Records supplied:

* * *

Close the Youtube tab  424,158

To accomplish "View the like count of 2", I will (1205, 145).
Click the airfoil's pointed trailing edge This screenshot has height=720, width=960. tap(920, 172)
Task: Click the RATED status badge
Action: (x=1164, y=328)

* * *

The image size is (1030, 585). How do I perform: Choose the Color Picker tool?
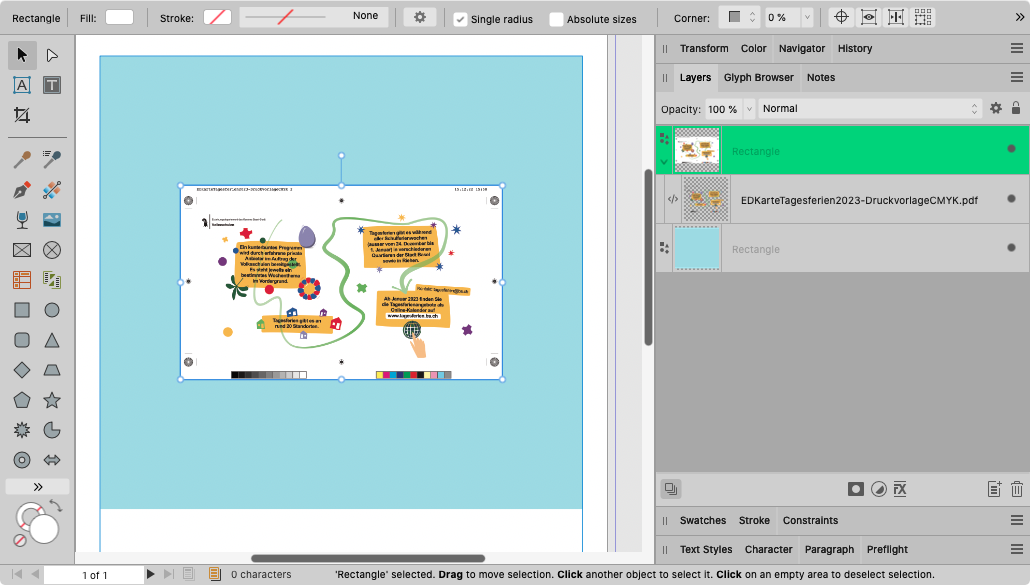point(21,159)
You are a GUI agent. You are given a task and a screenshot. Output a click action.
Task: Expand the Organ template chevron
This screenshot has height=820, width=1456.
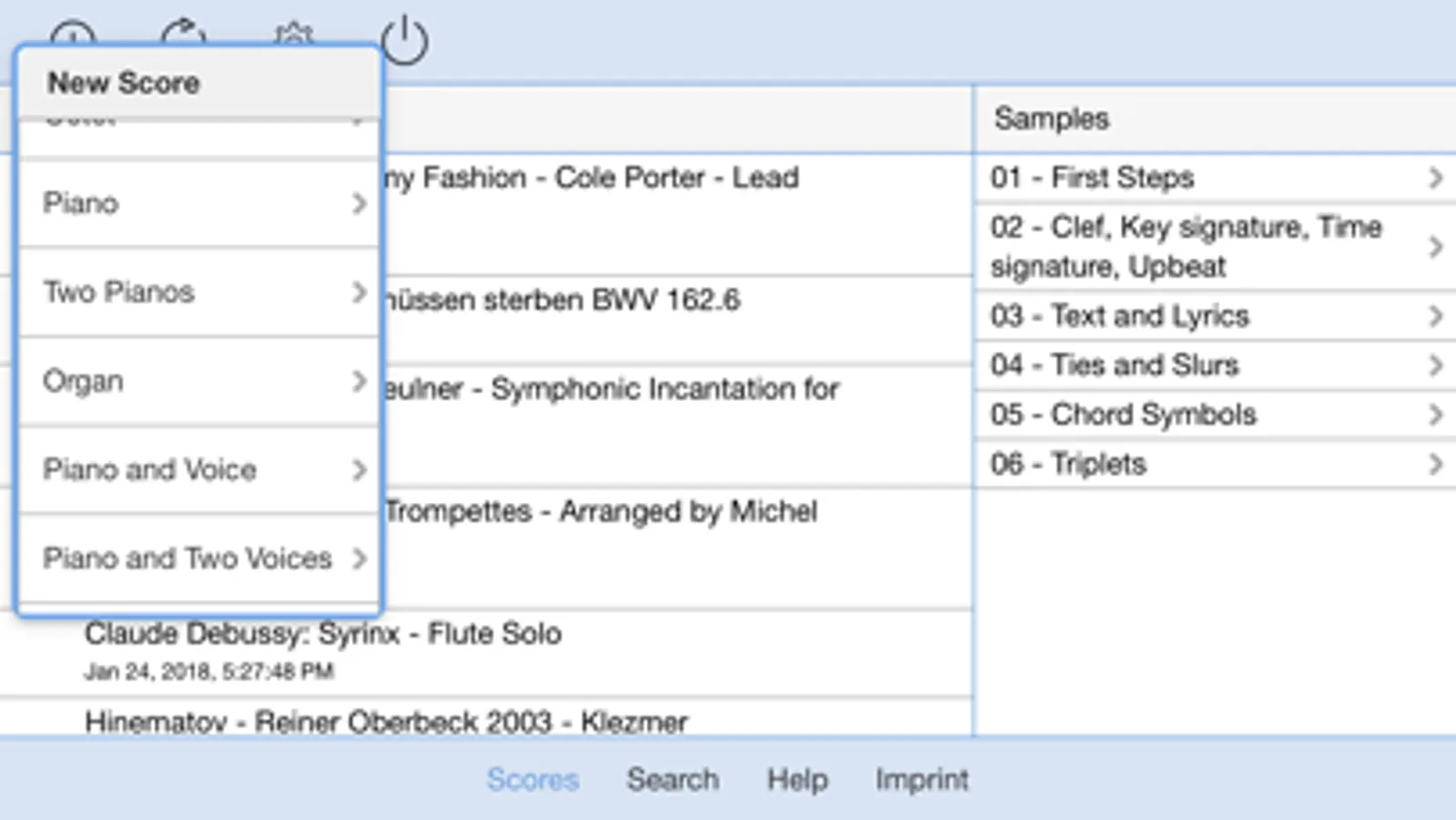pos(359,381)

* * *

Given problem: Duplicate the records from the line with "The image size" up to and including the line with "pos(359,381)", leaving out the pictures.

Written answer:
The image size is (1030, 585). How do I perform: Choose the Color Picker tool?
point(21,159)
You are a GUI agent. You are given a task and a screenshot. Output a click action.
Task: Expand the Organ template chevron
This screenshot has height=820, width=1456.
pos(359,381)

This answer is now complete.